MATERIAL PROVIDED -
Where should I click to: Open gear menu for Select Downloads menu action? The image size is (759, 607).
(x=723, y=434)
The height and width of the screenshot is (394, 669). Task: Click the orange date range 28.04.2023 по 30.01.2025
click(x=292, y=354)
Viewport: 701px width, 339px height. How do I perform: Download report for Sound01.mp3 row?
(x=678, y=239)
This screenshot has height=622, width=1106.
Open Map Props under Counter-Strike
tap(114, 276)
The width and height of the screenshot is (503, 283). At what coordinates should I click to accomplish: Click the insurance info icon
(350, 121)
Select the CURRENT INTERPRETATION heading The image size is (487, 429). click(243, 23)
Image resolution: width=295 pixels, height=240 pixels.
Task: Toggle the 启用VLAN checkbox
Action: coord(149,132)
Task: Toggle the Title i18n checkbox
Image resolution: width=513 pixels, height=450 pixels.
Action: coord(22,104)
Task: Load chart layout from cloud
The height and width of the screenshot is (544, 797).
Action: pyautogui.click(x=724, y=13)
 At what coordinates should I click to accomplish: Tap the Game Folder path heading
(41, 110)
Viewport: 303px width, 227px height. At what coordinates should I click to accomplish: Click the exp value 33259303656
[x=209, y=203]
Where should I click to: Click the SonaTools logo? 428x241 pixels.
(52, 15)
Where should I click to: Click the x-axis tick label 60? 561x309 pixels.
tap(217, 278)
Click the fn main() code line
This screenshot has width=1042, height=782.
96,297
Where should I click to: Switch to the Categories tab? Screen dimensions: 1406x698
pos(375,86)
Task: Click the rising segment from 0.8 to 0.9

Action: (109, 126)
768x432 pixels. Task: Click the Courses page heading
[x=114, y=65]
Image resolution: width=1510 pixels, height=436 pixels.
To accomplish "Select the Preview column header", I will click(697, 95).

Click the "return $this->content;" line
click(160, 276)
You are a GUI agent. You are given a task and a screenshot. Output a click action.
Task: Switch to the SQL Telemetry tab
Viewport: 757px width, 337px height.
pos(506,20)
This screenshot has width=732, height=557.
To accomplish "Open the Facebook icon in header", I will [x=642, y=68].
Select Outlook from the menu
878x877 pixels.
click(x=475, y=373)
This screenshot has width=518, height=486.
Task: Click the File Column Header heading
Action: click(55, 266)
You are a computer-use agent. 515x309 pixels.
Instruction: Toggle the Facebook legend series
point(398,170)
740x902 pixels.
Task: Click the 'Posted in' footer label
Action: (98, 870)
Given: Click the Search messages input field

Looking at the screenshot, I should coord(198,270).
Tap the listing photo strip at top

BRIEF -
Change "heading" to "title" in the entries from the line with "Select the CURRENT" up to and including the line with "[x=209, y=203]", and write out only those lines with nothing else altered.

TASK SOLUTION -
Select the CURRENT INTERPRETATION title The image size is (487, 429). click(243, 23)
Image resolution: width=295 pixels, height=240 pixels.
Task: Toggle the 启用VLAN checkbox
Action: coord(149,132)
Task: Toggle the Title i18n checkbox
Image resolution: width=513 pixels, height=450 pixels.
Action: coord(22,104)
Task: Load chart layout from cloud
The height and width of the screenshot is (544, 797).
Action: pyautogui.click(x=724, y=13)
 At what coordinates should I click to accomplish: Tap the Game Folder path title
(41, 110)
Viewport: 303px width, 227px height. At what coordinates should I click to accomplish: Click the exp value 33259303656
[x=209, y=203]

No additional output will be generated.